# EXERCISE SET:
1: Reproduce the part of the FreeDOS and OpenGEM post that opens with the words containing "As far as other" and closes with "for this thing!".
2: Continue the blog post about running FreeDOS and OpenGEM on an ultraportable from the point where it stops.

----- TEXT EXCERPT

But what about games? Games are among the most popular types of application available for the iPhone.

It's just  like being in the Captain's chair!

It's just like being in the Captain's chair!

Freedos is a compilation of open source efforts, and as a result it has quite a few nifty tricks up its  virtual sleeves. I’ll try to get proper networking and like at a later day, but check this out:

OpenGEM at its sunday best

OpenGEM at its sunday best

One such included package was OpenGem, an entire windowing system written for DOS. Features include:

  • Full mouse support
  • Ability to have windows stacked on top of each other
    • This of course, also includes the ability to have multiple windows in the first place
  • Text editor, with power roughly equivalent to notepad (but why would you use it when you have vi?)
  • Trash can / recycle bin for deleting items
  • Ability to detect disk drives such as:
    • Floppy disks
    • Hard disks
    • And Compact Flash cards masquerading as hard disks
  • Ability to launch DOS programs from within the windowing system, then returning to the windowing system after said program is finished executing

So the whole system works pretty well for what it is. Here are a few shots of the complete setup:

3/4 shot, worthy of some computer magazine

3/4 shot, worthy of some computer magazine

This complete, Ultraportable setup includes a full sized trackball mouse

This complete, Ultraportable setup includes a full sized trackball mouse

I’m using a serial based mouse here because I could not find my proprietary digitized pen for making use of the touchscreen. That project will have to wait for another day.

As far as other options go, I have also managed to install Pebble Linux with great success! Though I had no windowing system, I could hop about the internet with easy, thanks to a combination of Lynx, ssh, and ftp clients. I will neet to cover that process another day, but it is at least equally as cool as having a super tiny DOSbox.

6 Responses

  1. MBorel Says:

    Glad to see this marvelous monolith blogged about. You gotta get a working pen for this thing!

----------
----- RECORD EXTRACTS

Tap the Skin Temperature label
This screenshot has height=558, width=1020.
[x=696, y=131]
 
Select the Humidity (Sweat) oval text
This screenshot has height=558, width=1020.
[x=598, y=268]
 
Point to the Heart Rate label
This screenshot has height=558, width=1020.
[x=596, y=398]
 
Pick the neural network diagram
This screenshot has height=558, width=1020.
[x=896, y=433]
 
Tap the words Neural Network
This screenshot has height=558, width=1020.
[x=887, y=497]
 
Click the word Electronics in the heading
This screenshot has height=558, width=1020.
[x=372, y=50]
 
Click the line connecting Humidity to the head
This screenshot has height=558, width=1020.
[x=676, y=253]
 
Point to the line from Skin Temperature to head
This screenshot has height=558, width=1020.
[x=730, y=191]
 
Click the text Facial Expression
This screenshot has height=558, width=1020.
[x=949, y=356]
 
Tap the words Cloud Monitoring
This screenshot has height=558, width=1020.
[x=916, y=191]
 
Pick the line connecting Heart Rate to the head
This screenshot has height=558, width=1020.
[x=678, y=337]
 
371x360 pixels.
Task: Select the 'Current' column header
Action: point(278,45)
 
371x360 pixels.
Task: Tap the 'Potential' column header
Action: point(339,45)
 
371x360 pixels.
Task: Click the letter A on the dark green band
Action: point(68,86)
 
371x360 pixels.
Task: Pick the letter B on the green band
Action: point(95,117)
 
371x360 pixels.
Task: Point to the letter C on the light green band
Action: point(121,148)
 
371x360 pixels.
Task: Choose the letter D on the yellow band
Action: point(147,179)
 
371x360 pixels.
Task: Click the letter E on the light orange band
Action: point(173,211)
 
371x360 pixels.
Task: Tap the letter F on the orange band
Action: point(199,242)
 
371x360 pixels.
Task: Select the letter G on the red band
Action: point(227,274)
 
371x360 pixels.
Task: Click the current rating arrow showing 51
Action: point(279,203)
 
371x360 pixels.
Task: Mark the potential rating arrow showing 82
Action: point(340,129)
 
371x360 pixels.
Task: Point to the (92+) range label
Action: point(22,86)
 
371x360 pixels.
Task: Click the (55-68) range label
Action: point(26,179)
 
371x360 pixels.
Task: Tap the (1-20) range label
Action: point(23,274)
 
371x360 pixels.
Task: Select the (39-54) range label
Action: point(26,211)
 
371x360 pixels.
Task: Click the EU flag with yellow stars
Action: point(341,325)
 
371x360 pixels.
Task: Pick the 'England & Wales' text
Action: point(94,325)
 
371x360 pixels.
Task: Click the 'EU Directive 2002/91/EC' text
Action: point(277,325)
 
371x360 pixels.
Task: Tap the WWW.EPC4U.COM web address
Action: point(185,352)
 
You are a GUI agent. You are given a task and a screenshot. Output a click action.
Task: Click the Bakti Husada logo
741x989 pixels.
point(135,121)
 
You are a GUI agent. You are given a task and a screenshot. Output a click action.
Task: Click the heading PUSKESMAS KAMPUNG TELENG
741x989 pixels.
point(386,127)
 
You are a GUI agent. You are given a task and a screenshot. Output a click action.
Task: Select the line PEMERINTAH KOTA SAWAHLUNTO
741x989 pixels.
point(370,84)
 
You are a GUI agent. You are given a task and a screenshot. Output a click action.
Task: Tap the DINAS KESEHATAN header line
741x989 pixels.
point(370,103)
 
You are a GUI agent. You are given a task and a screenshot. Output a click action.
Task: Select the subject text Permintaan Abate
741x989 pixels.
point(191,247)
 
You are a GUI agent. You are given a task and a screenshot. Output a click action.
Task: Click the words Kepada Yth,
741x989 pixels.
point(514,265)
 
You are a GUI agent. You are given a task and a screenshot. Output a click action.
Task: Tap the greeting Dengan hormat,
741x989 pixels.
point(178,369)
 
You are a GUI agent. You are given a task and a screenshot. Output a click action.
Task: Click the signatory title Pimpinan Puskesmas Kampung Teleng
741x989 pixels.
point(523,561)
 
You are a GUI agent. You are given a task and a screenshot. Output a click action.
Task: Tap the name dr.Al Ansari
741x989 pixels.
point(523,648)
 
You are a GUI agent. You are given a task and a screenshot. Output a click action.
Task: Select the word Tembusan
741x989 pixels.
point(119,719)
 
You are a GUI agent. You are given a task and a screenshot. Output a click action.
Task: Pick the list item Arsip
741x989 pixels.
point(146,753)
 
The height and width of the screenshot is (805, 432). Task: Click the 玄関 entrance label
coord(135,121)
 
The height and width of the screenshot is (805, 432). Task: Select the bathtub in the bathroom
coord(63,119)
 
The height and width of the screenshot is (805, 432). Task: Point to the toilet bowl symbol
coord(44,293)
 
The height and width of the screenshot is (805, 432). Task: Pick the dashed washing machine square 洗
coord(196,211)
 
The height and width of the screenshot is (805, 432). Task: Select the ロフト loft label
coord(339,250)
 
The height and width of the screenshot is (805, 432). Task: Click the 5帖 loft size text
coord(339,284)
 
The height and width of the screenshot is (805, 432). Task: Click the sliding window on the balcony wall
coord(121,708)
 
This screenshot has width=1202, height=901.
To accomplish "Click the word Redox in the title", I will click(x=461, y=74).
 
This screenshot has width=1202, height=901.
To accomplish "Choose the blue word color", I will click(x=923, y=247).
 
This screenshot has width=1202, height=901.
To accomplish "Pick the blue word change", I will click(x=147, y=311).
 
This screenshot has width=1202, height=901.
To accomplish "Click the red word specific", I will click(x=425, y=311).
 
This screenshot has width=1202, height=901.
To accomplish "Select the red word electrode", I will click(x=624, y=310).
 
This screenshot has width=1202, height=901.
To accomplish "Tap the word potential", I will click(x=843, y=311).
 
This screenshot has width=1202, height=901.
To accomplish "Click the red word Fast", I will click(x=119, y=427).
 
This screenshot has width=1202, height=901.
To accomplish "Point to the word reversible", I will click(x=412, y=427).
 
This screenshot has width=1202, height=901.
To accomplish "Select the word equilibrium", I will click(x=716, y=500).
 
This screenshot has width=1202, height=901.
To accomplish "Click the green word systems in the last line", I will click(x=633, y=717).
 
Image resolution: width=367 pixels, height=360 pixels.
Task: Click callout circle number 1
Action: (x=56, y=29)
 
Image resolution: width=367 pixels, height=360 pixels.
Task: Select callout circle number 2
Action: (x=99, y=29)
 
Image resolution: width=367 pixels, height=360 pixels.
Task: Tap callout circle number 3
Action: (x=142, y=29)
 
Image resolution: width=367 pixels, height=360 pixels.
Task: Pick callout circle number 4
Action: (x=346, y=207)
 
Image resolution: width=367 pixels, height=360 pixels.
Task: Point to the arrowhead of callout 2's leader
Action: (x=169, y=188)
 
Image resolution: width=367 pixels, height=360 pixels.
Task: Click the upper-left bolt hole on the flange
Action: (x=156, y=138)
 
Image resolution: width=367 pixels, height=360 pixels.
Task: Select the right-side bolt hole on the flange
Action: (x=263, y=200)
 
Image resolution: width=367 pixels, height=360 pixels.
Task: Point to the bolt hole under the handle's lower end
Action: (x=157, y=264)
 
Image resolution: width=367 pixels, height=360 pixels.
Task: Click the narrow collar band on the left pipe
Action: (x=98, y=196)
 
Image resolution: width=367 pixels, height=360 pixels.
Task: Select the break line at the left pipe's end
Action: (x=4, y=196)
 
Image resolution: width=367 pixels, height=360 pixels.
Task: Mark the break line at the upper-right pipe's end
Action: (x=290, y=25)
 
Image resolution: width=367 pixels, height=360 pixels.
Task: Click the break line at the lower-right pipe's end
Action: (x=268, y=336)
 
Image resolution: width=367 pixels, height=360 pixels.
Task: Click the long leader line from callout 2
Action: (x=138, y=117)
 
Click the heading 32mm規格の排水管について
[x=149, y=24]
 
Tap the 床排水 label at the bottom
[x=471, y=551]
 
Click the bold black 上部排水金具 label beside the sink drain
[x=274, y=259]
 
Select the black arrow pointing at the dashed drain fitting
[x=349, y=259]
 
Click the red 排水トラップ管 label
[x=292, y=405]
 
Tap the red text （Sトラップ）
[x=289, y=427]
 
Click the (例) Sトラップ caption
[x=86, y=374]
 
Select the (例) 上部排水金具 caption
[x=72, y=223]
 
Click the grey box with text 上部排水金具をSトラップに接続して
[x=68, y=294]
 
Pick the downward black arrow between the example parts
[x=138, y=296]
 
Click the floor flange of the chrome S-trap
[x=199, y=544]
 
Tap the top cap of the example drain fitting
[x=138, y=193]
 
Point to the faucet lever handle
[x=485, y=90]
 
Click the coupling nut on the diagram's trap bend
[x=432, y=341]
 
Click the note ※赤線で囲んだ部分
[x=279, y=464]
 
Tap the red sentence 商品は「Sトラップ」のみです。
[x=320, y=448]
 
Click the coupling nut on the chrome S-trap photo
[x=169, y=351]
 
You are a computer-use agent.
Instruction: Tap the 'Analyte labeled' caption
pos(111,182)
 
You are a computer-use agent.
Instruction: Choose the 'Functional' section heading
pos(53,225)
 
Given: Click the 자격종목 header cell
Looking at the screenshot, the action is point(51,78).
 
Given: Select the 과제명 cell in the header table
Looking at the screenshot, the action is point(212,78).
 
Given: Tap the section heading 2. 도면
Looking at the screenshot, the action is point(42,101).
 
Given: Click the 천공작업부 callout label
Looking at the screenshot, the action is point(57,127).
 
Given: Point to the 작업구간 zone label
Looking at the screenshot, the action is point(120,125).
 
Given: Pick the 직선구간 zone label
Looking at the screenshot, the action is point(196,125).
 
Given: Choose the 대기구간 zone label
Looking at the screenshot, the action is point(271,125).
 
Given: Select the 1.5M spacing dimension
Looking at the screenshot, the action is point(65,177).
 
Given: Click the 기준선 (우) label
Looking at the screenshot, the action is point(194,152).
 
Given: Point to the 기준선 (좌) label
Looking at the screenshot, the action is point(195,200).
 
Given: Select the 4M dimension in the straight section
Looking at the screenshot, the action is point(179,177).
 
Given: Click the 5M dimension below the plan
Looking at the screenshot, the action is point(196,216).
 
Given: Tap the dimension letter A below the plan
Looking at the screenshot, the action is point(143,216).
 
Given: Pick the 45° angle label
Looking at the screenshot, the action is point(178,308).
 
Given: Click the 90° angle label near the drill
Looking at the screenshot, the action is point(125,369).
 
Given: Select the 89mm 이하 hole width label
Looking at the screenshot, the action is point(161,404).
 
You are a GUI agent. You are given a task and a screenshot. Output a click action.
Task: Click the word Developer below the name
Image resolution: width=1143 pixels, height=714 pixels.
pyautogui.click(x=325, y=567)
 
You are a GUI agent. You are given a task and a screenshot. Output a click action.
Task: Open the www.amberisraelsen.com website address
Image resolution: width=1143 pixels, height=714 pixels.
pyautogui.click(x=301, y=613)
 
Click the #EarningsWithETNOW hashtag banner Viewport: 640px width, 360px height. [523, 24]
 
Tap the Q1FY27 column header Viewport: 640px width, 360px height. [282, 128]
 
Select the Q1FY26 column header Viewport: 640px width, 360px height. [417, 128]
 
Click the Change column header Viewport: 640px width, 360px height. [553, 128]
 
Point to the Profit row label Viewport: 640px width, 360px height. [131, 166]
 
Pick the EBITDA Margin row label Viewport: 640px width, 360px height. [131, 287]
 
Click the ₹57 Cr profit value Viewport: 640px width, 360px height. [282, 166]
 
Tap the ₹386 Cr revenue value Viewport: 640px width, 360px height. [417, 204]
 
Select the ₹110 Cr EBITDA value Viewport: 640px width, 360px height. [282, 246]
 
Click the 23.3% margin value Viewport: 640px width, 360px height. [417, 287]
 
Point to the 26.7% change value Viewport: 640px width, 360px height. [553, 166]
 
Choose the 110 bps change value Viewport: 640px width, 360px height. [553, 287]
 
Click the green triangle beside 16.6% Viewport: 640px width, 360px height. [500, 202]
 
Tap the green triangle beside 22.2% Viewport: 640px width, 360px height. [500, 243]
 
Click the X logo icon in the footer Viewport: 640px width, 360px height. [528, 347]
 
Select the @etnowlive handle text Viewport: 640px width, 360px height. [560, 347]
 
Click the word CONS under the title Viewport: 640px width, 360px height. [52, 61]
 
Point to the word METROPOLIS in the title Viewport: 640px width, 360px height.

----------

# RESULTS BY TASK:
1:
As far as other options go, I have also managed to install Pebble Linux with great success! Though I had no windowing system, I could hop about the internet with easy, thanks to a combination of Lynx, ssh, and ftp clients. I will neet to cover that process another day, but it is at least equally as cool as having a super tiny DOSbox.

6 Responses

  1. MBorel Says:

    Glad to see this marvelous monolith blogged about. You gotta get a working pen for this thing!

2:
  2. Benford Does Stuff » Blog Archive » Technologizer Likes my Old Computer Says:

    [...] it looks familiar, you saw it here first. Posted in Uncategorized | No Comments » Leave a [...]

  3. Ted Thomas Says:

    Great retro hack! I tried doing this using your advice on two Stylistic 1000s I have. I can not boot from my new hard drive disk. It trys but comes up with a (hard disk drive failure error) everytime. I used 512 SanDisk flash card with a chinese adapter. Im trying to load Freedos. I did not open Freedos on my desktop computer because of XP. If you find it to respond to me with any suggestion I would be very appreciated. I hope its ok to post this here. Its a shame to let these two classics sit here unused. Nice website!

  4. Benford Says:

    The first thing that I would confirm is if the BIOS can in fact, see the hard drive (which we know is a CF card, but the stylistic does not know the difference). You might need to go into BIOS settings and manually detect the hard drive.

    Remember that of the PC card slots, only one is actually bootable. The bootable slot is the one that is by itself (the column that does not have two pc card slots stacked together). The image in this article with the caption “First step into a new world” shows which slot to put the CF card into.

    Some Cf card/ cf card adapters just don’t work with the stylistic series.

    What method are you using to load freedos? Are you using a CF-ide adapter like I did, to do the installation on another PC? Or did you find another method of doing so?

  5. Ted Thomas Says:

    My bios will not recognize the hard drive at all..nothing, it does pass all shadowing, pen and initializing. I agree this should be my first issue to deal with. Ive used auto detect, it shows hard drive graphic flashing but once again… nothing. (No HDD detected.) I am using the main HDD slot. I have also tried using the other two. Same result…nothing. I am booting from C: and all other variations. I am using internal CF-ide with a Richoh reader. diskette reader. Im not giving up. Im using the original power cord box. Im thinking the Sandisk 512 cf card or the chinese cf adapter is the issue. But I dont know for certain. Any ideas?? How do you prefer to open and load the freedos application.